Please copy out, without changes, the lines of the data between the line containing "Image resolution: width=637" and the line containing "Looking at the screenshot, I should (561, 316).", inclusive.

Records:
──────────────────────────────

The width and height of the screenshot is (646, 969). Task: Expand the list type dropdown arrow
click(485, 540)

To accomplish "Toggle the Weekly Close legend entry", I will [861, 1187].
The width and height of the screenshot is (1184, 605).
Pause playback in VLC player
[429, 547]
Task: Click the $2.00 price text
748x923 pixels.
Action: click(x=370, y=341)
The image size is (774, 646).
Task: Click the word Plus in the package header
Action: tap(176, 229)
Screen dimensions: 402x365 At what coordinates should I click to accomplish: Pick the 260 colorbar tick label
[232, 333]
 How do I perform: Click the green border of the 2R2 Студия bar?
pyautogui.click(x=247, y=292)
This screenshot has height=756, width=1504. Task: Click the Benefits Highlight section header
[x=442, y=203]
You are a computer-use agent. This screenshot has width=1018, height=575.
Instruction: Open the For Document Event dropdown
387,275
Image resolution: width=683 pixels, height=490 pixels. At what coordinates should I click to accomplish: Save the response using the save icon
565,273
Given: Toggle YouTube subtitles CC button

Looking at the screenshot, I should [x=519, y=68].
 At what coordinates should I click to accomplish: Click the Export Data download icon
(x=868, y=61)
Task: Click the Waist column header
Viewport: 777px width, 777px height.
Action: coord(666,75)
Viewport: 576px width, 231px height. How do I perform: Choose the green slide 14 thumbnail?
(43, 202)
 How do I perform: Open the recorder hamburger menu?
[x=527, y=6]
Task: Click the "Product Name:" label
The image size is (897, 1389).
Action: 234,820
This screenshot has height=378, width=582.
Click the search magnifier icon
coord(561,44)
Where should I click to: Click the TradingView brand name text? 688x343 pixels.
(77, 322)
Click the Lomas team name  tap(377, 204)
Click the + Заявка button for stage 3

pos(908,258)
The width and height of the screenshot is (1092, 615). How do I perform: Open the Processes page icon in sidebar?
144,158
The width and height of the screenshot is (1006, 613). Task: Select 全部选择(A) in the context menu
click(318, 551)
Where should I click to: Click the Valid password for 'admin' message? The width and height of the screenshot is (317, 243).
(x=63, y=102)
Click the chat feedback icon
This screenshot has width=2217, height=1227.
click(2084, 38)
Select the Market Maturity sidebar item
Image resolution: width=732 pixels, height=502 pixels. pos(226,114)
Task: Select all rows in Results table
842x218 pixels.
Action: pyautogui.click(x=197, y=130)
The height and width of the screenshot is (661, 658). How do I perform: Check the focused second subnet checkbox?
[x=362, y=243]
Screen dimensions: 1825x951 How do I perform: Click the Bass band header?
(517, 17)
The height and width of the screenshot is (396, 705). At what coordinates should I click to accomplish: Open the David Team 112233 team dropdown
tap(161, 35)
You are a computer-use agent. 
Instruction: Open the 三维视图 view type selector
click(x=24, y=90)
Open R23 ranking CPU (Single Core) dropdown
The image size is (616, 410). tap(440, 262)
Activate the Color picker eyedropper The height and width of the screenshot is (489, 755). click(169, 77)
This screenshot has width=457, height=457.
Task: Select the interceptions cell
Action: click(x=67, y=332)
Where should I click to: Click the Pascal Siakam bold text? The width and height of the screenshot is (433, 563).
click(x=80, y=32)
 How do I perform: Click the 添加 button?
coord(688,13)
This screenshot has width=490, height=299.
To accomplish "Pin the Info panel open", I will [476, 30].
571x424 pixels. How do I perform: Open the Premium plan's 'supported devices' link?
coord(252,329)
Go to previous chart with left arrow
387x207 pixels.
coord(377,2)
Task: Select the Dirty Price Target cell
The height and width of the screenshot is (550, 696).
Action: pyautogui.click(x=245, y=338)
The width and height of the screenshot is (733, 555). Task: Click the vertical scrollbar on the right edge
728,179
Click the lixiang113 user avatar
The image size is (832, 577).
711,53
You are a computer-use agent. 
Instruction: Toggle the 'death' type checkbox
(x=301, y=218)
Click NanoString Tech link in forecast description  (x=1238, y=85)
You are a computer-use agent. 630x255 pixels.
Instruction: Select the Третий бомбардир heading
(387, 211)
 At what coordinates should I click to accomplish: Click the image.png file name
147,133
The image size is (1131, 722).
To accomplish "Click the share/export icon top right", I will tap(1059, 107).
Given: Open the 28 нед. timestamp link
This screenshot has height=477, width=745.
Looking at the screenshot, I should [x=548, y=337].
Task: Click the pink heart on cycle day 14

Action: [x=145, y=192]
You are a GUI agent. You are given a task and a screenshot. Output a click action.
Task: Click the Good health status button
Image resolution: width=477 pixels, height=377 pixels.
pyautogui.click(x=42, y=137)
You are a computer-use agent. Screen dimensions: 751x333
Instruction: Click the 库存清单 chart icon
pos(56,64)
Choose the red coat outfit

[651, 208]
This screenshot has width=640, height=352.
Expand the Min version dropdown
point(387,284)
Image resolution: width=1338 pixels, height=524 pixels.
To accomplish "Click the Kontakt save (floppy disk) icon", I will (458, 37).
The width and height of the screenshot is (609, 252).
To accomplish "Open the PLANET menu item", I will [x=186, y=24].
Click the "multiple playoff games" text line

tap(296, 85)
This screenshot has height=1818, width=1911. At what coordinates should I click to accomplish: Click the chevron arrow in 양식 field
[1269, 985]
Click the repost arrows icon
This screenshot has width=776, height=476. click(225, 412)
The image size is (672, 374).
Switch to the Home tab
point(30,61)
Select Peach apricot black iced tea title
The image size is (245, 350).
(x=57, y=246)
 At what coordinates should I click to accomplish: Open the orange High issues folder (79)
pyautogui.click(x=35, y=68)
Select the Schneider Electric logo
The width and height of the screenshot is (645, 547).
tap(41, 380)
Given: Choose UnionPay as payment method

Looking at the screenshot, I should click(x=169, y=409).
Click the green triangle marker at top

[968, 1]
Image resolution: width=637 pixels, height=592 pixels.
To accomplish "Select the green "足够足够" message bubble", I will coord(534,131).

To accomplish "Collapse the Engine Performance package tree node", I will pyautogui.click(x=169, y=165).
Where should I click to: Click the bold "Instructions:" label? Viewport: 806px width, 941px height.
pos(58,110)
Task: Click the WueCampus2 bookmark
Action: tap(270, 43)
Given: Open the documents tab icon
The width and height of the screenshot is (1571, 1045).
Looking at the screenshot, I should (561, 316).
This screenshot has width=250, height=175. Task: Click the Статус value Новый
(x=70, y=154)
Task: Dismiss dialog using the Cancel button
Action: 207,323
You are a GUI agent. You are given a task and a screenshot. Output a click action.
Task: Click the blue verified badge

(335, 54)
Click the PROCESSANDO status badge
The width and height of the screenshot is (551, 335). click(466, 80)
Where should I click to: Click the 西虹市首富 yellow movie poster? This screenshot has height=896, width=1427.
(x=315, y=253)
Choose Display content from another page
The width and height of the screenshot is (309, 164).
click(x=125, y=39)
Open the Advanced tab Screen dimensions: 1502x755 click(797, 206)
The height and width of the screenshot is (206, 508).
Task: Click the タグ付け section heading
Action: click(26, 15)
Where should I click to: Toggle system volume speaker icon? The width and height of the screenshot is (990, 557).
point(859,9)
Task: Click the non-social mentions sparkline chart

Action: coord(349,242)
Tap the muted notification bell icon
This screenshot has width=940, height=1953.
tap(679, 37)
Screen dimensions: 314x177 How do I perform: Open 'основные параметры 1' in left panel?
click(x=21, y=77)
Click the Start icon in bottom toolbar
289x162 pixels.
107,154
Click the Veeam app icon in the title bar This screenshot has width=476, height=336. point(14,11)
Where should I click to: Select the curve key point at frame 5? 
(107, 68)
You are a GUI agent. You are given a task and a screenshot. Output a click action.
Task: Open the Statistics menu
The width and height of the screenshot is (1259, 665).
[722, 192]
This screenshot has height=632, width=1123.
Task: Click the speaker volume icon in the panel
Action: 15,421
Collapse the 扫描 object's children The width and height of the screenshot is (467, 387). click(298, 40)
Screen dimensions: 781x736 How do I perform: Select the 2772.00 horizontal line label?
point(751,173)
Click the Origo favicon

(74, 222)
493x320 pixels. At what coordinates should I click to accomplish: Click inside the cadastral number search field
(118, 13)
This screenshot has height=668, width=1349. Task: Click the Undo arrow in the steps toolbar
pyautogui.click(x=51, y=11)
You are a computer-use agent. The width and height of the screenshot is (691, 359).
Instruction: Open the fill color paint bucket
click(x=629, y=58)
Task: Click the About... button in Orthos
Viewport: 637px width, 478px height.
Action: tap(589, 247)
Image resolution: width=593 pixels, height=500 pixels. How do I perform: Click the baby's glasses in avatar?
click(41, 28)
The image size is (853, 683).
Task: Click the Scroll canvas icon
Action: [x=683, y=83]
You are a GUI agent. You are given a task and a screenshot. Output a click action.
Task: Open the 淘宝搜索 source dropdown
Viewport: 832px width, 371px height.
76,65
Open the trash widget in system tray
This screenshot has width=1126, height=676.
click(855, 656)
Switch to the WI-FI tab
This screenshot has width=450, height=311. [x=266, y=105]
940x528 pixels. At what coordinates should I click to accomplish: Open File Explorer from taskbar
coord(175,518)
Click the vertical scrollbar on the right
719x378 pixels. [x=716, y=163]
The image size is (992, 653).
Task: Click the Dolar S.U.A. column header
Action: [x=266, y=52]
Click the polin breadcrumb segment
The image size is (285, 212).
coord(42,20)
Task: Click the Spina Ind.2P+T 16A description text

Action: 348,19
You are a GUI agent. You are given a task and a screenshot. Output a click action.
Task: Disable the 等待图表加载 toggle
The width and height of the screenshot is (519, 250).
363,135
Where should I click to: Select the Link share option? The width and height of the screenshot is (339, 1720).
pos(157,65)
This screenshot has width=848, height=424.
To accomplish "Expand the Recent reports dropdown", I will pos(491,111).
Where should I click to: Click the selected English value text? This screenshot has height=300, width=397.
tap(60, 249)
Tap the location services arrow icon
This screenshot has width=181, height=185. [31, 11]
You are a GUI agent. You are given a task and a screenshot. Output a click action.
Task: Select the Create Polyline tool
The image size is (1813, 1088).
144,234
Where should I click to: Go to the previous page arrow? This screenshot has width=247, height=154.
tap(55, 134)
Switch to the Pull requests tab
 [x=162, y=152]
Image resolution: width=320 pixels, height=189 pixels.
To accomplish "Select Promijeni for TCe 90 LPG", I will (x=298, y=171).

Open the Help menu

──────────────────────────────

- _The answer_
Image resolution: width=637 pixels, height=592 pixels.
To accomplish "Select the green "足够足够" message bubble", I will coord(534,131).

To accomplish "Collapse the Engine Performance package tree node", I will pyautogui.click(x=169, y=165).
Where should I click to: Click the bold "Instructions:" label? Viewport: 806px width, 941px height.
pos(58,110)
Task: Click the WueCampus2 bookmark
Action: tap(270, 43)
Given: Open the documents tab icon
The width and height of the screenshot is (1571, 1045).
Looking at the screenshot, I should (561, 316).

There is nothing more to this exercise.